• WHAT YOU HAVE TO DO: Collect every line of the material below that contains the word "icon", and copy each of those lines.
— START OF ITEMS —
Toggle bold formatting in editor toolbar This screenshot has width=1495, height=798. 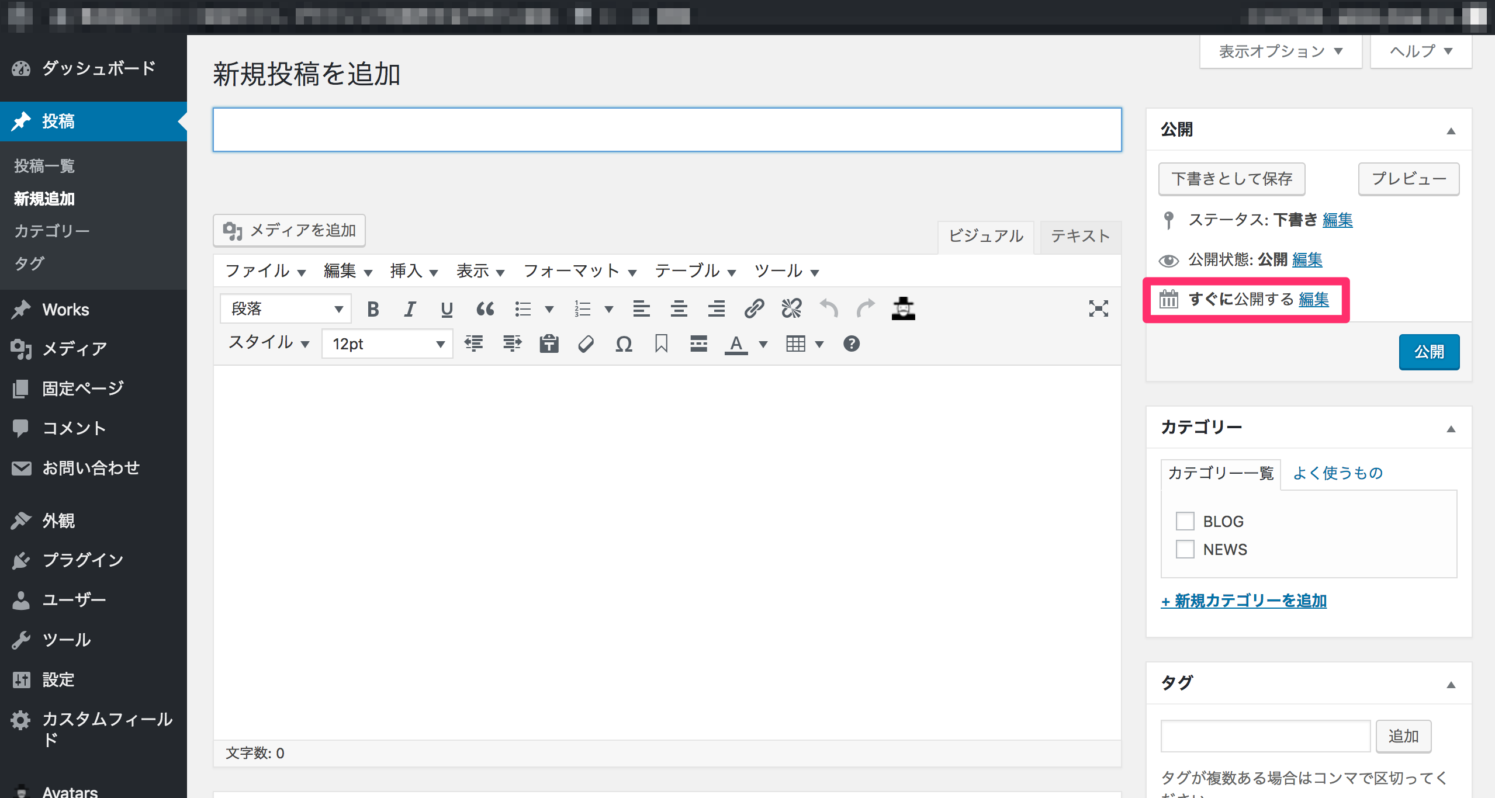373,309
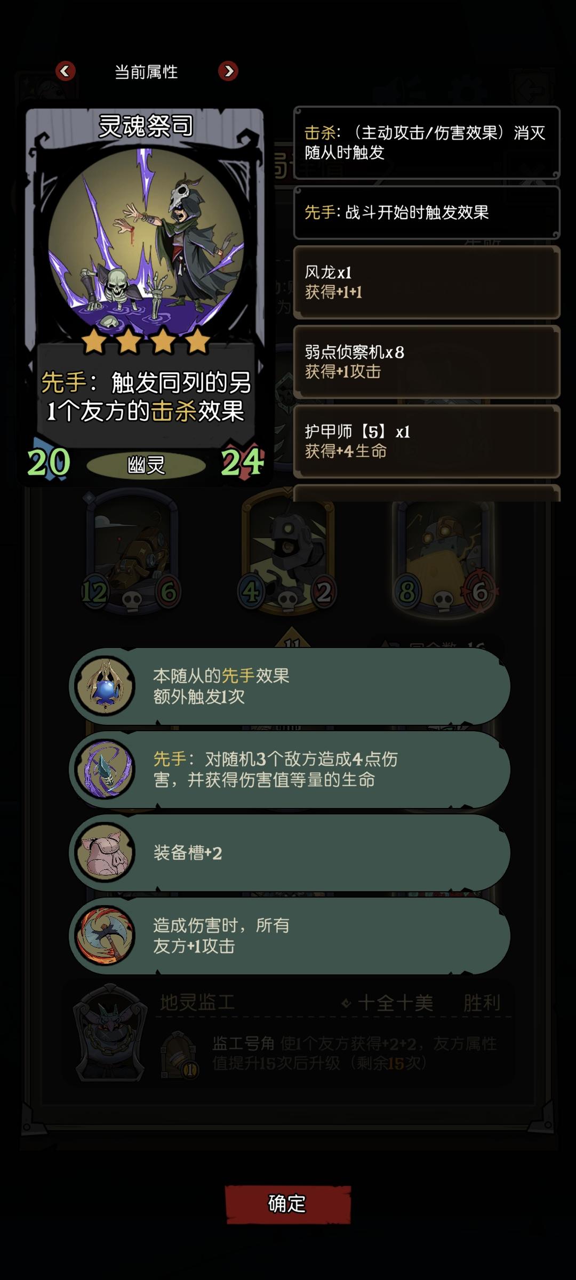Image resolution: width=576 pixels, height=1280 pixels.
Task: Open the 护甲师【5】x1 buff entry
Action: tap(427, 441)

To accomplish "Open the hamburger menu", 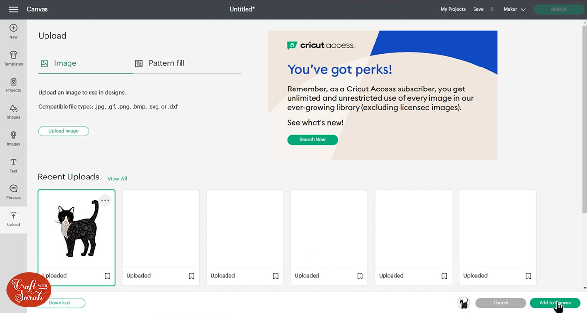I will point(13,9).
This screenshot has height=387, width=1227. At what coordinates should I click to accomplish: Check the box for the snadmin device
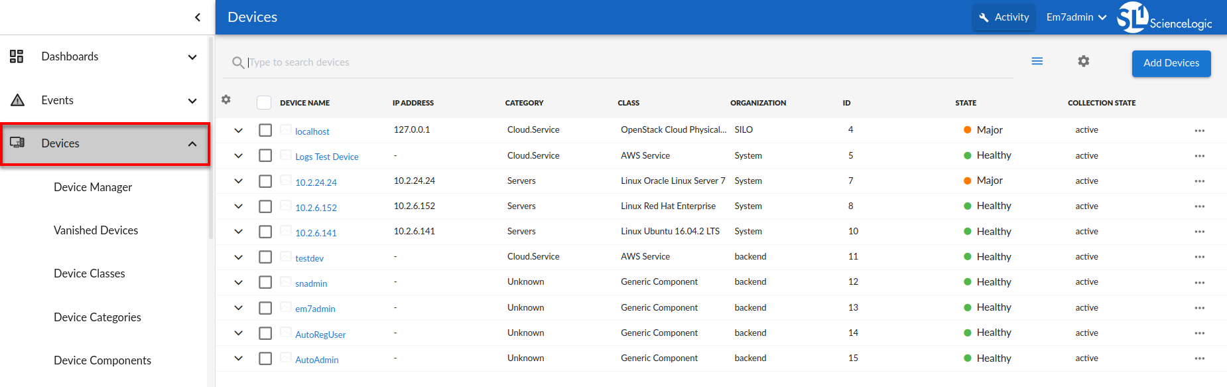pyautogui.click(x=265, y=283)
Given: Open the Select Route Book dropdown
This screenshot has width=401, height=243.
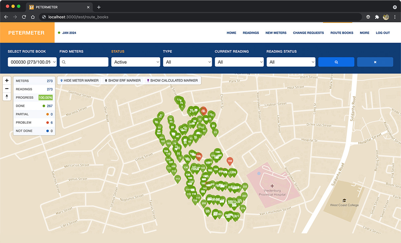Looking at the screenshot, I should coord(33,62).
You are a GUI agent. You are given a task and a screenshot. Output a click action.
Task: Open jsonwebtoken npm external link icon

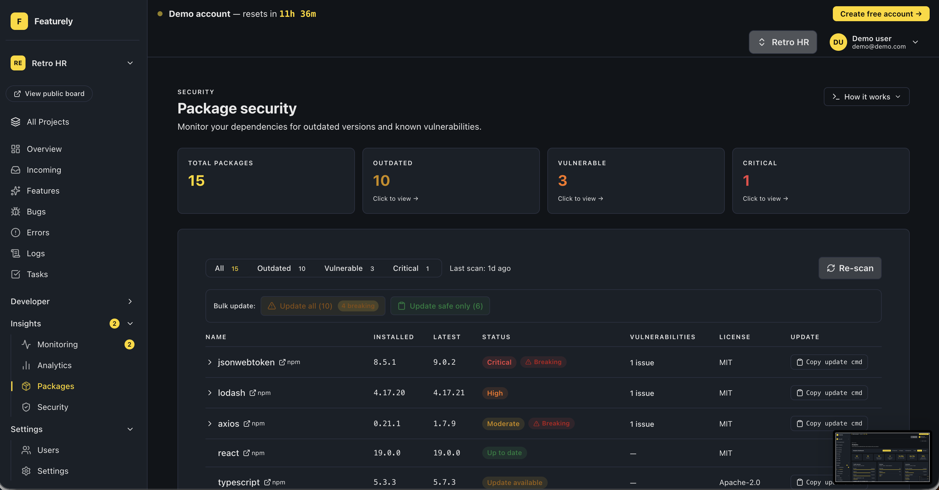point(282,362)
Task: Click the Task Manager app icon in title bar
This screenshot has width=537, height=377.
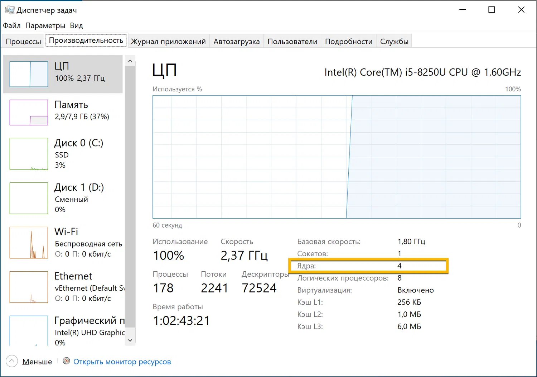Action: pos(9,10)
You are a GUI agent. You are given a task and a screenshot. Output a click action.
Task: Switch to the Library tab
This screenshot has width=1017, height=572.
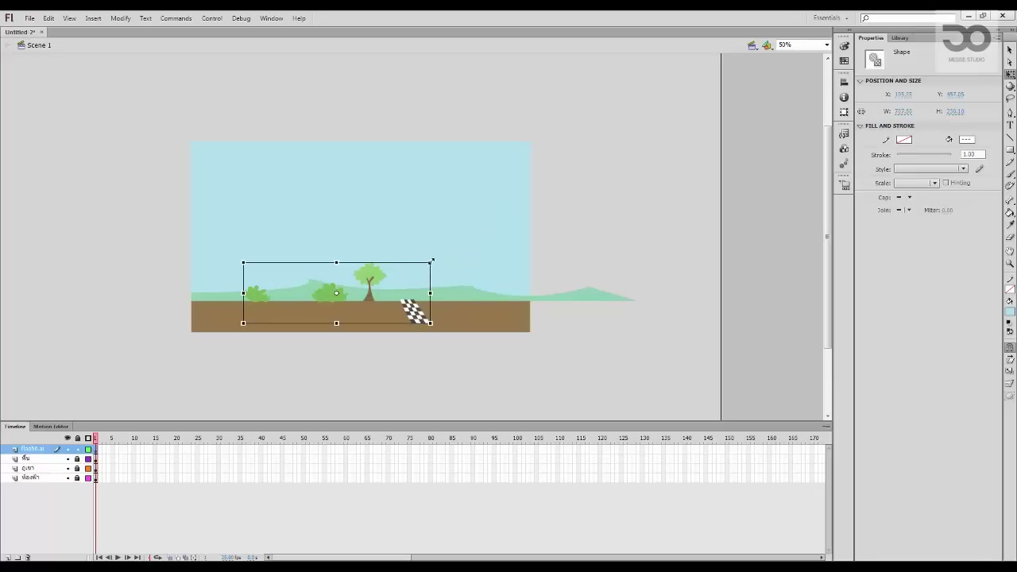pyautogui.click(x=899, y=38)
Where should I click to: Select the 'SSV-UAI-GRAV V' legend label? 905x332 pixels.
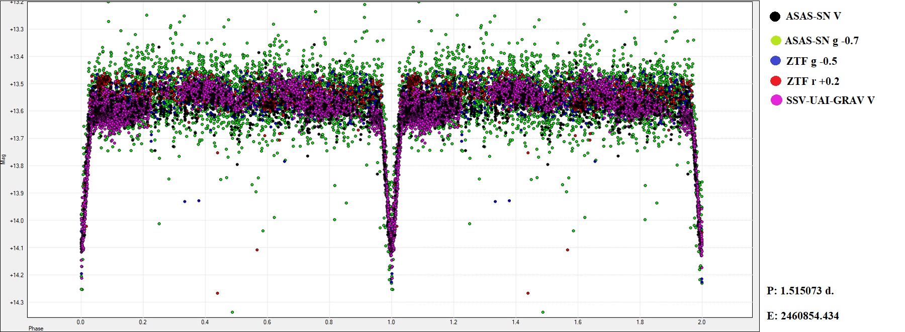click(x=830, y=100)

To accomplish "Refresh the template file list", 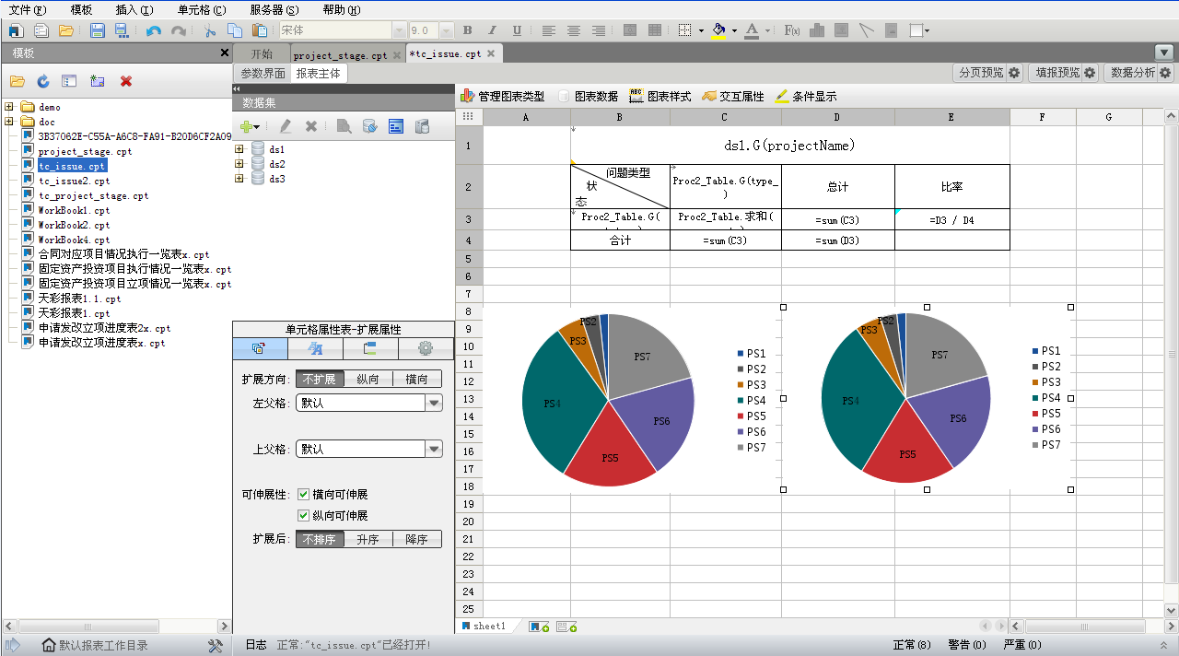I will coord(43,81).
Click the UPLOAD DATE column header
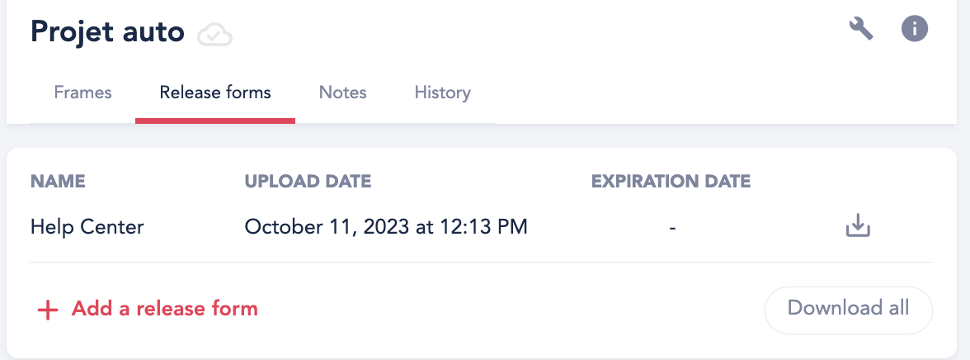Viewport: 970px width, 360px height. point(308,182)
— END OF ITEMS —
• THE SOLUTION:
Task: Open jsonwebtoken npm external link icon
Task: Click the Task Manager app icon in title bar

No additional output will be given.